Dan Kennedy & Dog Whistle Language in Copywriting & Marketing

I am an on-going student of marketing and copywriting, and I am always in learning and seeking out mode when it comes to improving my own abilities.  Whether it’s a book, training resource or event, I always try to keep my marketing radar on for new opportunities, ideas and ah-ha’s.

Recently I learned something new and want to share it with you in a spirit of gratitude and   appreciation for your on-going readership.  This is a doozy and well worth your study of both this article and the enclosed audio recording of a conversation I had with Dan Kennedy.

Last month, I attended the last Titanium mastermind meeting with Dan and my fellow members, and as usual it was two-days of intense brainstorming and idea-sharing.  During the meeting, Dan mentioned how he used certain language when speaking and writing copy to get the attention of a select few.

He called it dog whistle language and as soon as I heard him describe it this way, I immediately perked up and started taking notes (ironically, this is a typical reaction to dog whistle language in and of itself).

In case you are not familiar, dog whistles are actual whistles designed to emit a sound that can only be heard by dog’s and not humans, and are typically used as training devices.

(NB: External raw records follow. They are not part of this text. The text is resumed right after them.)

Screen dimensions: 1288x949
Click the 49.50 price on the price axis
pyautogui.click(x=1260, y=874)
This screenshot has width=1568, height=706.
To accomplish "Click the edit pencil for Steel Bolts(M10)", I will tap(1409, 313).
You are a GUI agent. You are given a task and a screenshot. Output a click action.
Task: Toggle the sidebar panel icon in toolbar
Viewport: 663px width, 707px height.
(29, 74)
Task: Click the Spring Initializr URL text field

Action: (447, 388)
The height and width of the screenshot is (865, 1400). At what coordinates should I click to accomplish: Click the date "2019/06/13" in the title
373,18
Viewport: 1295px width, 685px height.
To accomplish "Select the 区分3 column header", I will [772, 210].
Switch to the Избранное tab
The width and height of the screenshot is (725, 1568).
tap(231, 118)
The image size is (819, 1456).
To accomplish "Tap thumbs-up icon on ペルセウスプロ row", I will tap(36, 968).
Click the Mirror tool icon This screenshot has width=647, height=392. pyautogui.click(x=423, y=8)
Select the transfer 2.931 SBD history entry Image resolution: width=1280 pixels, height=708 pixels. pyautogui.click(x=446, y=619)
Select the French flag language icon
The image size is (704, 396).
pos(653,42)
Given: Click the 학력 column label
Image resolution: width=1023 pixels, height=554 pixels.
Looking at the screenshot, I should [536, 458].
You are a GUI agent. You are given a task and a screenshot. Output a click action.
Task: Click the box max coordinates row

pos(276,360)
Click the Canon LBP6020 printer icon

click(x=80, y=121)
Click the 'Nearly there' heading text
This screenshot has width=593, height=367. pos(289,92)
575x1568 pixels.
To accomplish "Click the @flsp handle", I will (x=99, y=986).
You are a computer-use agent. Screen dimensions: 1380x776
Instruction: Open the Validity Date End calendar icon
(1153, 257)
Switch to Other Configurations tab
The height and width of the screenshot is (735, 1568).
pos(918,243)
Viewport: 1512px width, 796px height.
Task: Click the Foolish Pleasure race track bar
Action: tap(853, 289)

More recently, there’s a good chance during the recent U.S. presidential election you heard the term “dog whistle” several times.  Per Wikipedia, the term has been a part of politics for the past several decades, and refers to messaging employing coded language that appears to mean one thing to the general population but has an additional, different or more specific resonance for a targeted subgroup.

However, my intention is not to focus on pet training or politics, but instead sharing a powerful concept and how you can profit from it it in your marketing, copywriting and speaking opportunities to enhance relationships and sell more.

It’s a fact that most of us do general, “broadcast-style” marketing, meaning our audience is general and our message is broad.  The broader the message, the less influence and impact you have.  Dog whistle language breaks through this.

According to Kennedy, “Different words, that mean the same thing, mean different things to different people,” and this is the power of dog whistle language.

Dog whistle language allows you to wake-up a small, but definite segment of your audience and to have them connect with you in a deeper and more meaningful way.  Their impact is profound.  When people have that identifying connection, they are so much more likely to buy and they often buy for that reason.

For most of your readers or audience, the dog whistle will go unnoticed, yet for a targeted few, it will be as if you yelled at them.

According to Dan, there are two types of dog whistles you can use:

  • Dog whistles that sell
  • Dog whistles that enhance relationships

The intention of a dog whistle that sells is to get prospective clients to raise their hand and decide to work with you, in a subtle, non-forceful way. I have personally seen Dan use dog whistles to sell for years now both from the stage and in his newsletters.  An example of a Kennedy dog whistle that sells would be something like, “When I work with private clients to craft marketing campaigns that start at $100,000 + royalties, I require a $19,000 consulting day to kick-off the process.

While many may simple read, or hear these words and move on, for a very specific type of “whale” (as they are often referred as), they immediately arouse interest in working with him.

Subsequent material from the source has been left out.